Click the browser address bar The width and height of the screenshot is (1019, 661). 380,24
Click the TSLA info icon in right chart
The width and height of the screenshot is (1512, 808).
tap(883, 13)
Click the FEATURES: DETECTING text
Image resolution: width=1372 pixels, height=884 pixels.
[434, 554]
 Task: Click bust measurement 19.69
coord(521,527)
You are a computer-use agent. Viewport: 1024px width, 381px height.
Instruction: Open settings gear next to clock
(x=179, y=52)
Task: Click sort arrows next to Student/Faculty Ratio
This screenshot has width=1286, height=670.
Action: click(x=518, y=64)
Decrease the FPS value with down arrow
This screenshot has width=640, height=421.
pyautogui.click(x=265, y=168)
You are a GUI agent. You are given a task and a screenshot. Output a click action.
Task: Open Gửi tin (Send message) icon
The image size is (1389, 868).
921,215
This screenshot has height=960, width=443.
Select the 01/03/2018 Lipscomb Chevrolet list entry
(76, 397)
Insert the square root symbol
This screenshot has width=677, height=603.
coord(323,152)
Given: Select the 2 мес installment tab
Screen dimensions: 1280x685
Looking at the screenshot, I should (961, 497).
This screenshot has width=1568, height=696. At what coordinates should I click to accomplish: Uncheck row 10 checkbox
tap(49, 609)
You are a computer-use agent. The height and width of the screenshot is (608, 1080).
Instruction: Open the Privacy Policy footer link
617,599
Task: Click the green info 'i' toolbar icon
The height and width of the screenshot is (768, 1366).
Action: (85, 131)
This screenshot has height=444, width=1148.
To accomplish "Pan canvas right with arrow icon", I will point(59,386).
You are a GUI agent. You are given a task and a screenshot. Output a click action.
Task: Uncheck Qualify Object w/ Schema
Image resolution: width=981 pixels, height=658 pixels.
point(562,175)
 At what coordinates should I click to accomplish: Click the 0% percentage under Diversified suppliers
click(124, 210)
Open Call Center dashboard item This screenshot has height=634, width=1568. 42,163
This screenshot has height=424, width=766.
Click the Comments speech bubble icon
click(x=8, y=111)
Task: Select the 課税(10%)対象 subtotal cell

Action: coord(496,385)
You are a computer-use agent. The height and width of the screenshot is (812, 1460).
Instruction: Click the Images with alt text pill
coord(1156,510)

TASK INSTRUCTIONS: Copy every one of the records above word for word, with no changes.

RESPONSE TO THIS TASK:
Click the browser address bar The width and height of the screenshot is (1019, 661). 380,24
Click the TSLA info icon in right chart
The width and height of the screenshot is (1512, 808).
tap(883, 13)
Click the FEATURES: DETECTING text
Image resolution: width=1372 pixels, height=884 pixels.
[434, 554]
 Task: Click bust measurement 19.69
coord(521,527)
You are a computer-use agent. Viewport: 1024px width, 381px height.
Instruction: Open settings gear next to clock
(x=179, y=52)
Task: Click sort arrows next to Student/Faculty Ratio
This screenshot has width=1286, height=670.
Action: click(x=518, y=64)
Decrease the FPS value with down arrow
This screenshot has width=640, height=421.
pyautogui.click(x=265, y=168)
You are a GUI agent. You are given a task and a screenshot. Output a click action.
Task: Open Gửi tin (Send message) icon
The image size is (1389, 868).
921,215
This screenshot has height=960, width=443.
Select the 01/03/2018 Lipscomb Chevrolet list entry
(76, 397)
Insert the square root symbol
This screenshot has width=677, height=603.
coord(323,152)
Given: Select the 2 мес installment tab
Screen dimensions: 1280x685
Looking at the screenshot, I should (961, 497).
This screenshot has width=1568, height=696. At what coordinates should I click to accomplish: Uncheck row 10 checkbox
tap(49, 609)
You are a computer-use agent. The height and width of the screenshot is (608, 1080).
Instruction: Open the Privacy Policy footer link
617,599
Task: Click the green info 'i' toolbar icon
The height and width of the screenshot is (768, 1366).
Action: (85, 131)
This screenshot has height=444, width=1148.
To accomplish "Pan canvas right with arrow icon", I will point(59,386).
You are a GUI agent. You are given a task and a screenshot. Output a click action.
Task: Uncheck Qualify Object w/ Schema
Image resolution: width=981 pixels, height=658 pixels.
point(562,175)
 At what coordinates should I click to accomplish: Click the 0% percentage under Diversified suppliers
click(124, 210)
Open Call Center dashboard item This screenshot has height=634, width=1568. 42,163
This screenshot has height=424, width=766.
Click the Comments speech bubble icon
click(x=8, y=111)
Task: Select the 課税(10%)対象 subtotal cell

Action: coord(496,385)
You are a computer-use agent. The height and width of the screenshot is (812, 1460).
Instruction: Click the Images with alt text pill
coord(1156,510)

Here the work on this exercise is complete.